====== Available records ======

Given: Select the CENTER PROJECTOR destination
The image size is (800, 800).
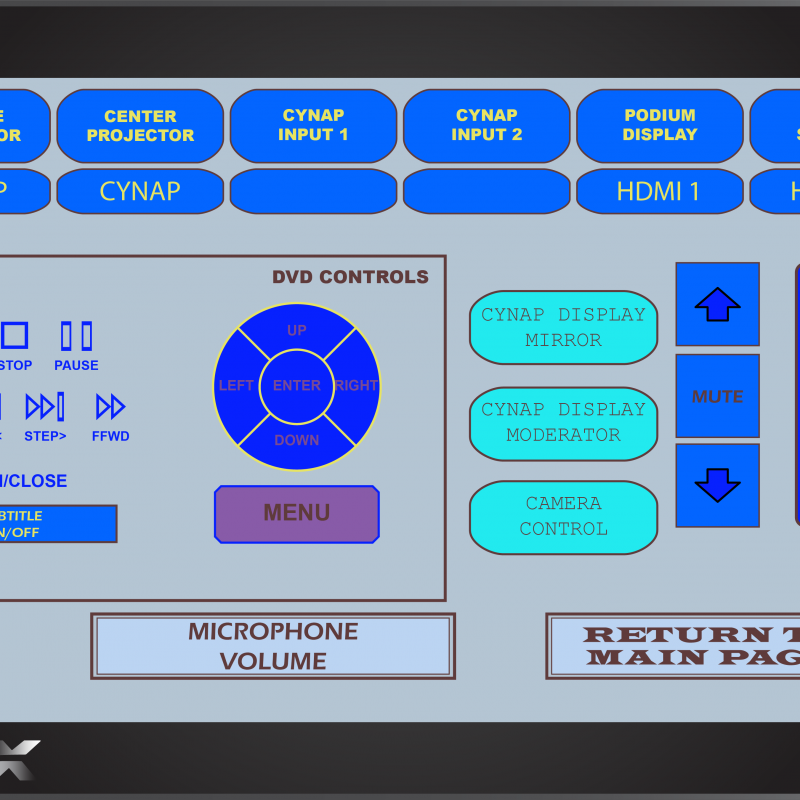Looking at the screenshot, I should click(140, 126).
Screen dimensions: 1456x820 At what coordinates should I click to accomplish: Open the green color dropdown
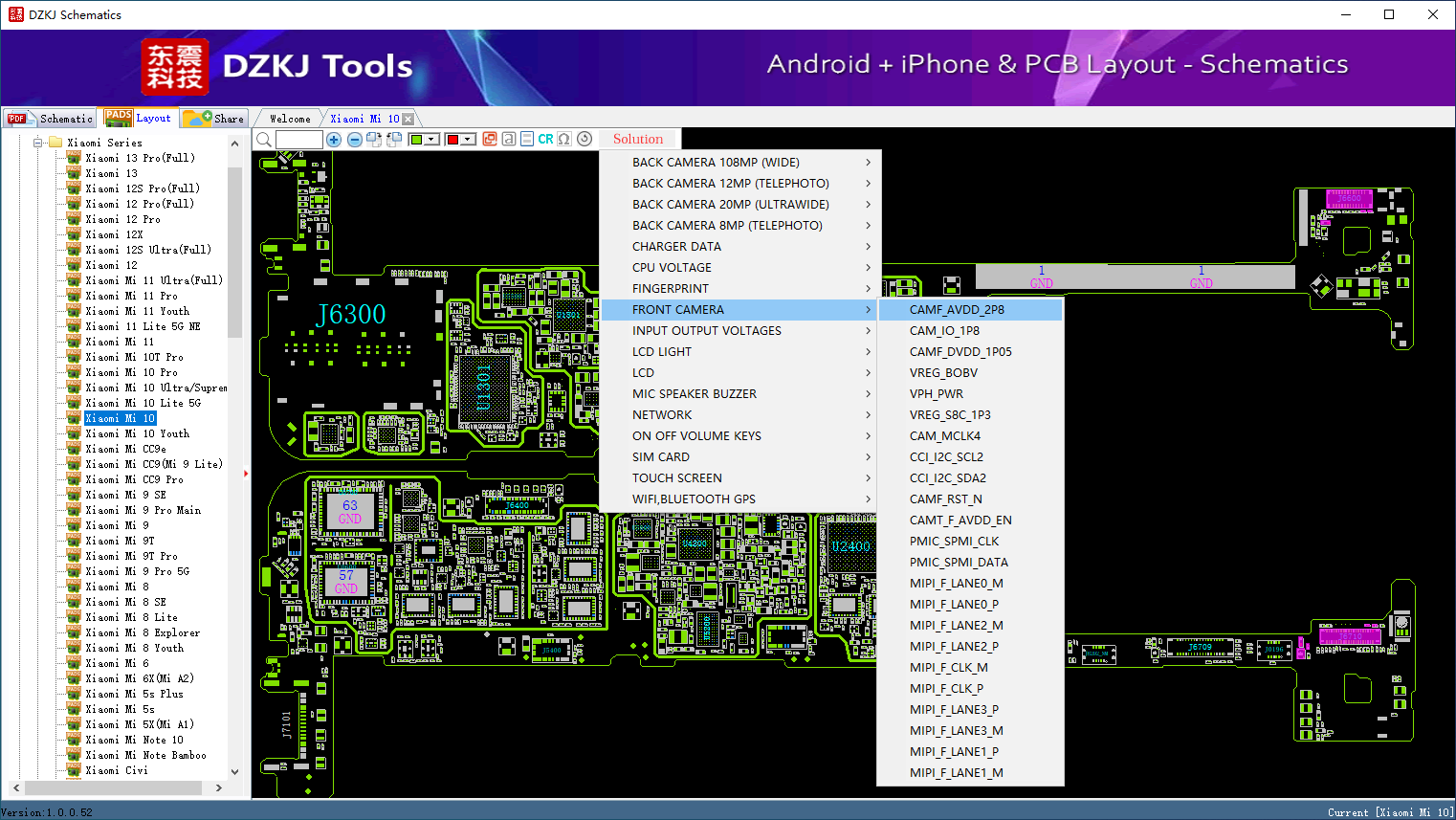tap(431, 140)
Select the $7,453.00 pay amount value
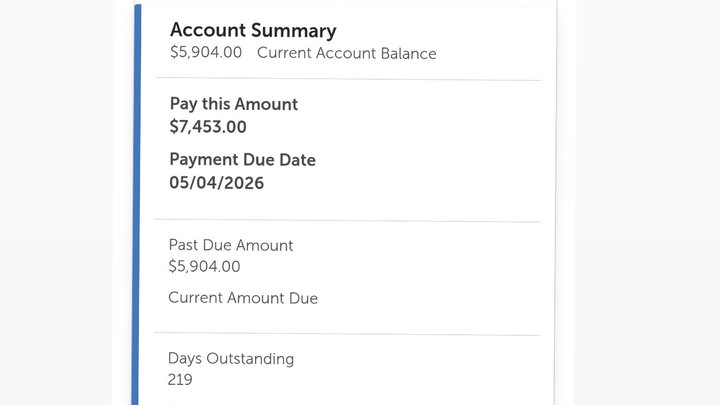This screenshot has height=405, width=720. point(208,127)
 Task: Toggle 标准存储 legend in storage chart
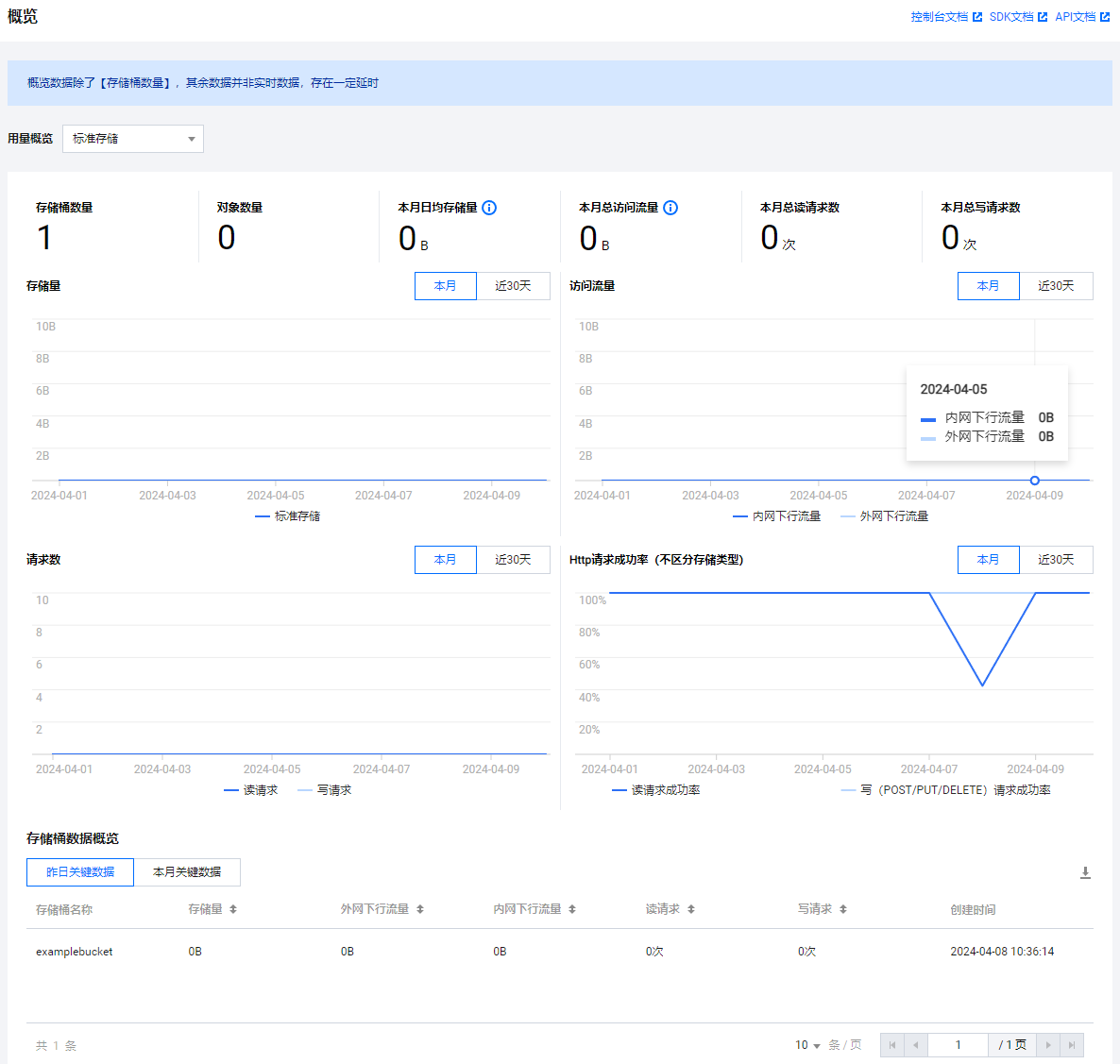288,516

======

Exercise prompt: Copy out, word for word, the items running from the line that contains "Screen dimensions: 1456x820" through the end of the items, and leave the pictures out.

Complete response:
Screen dimensions: 1456x820 At what coordinates should I click to accomplish: Open the green color dropdown
tap(431, 140)
Select the $7,453.00 pay amount value
This screenshot has height=405, width=720. point(208,127)
 Task: Toggle 标准存储 legend in storage chart
288,516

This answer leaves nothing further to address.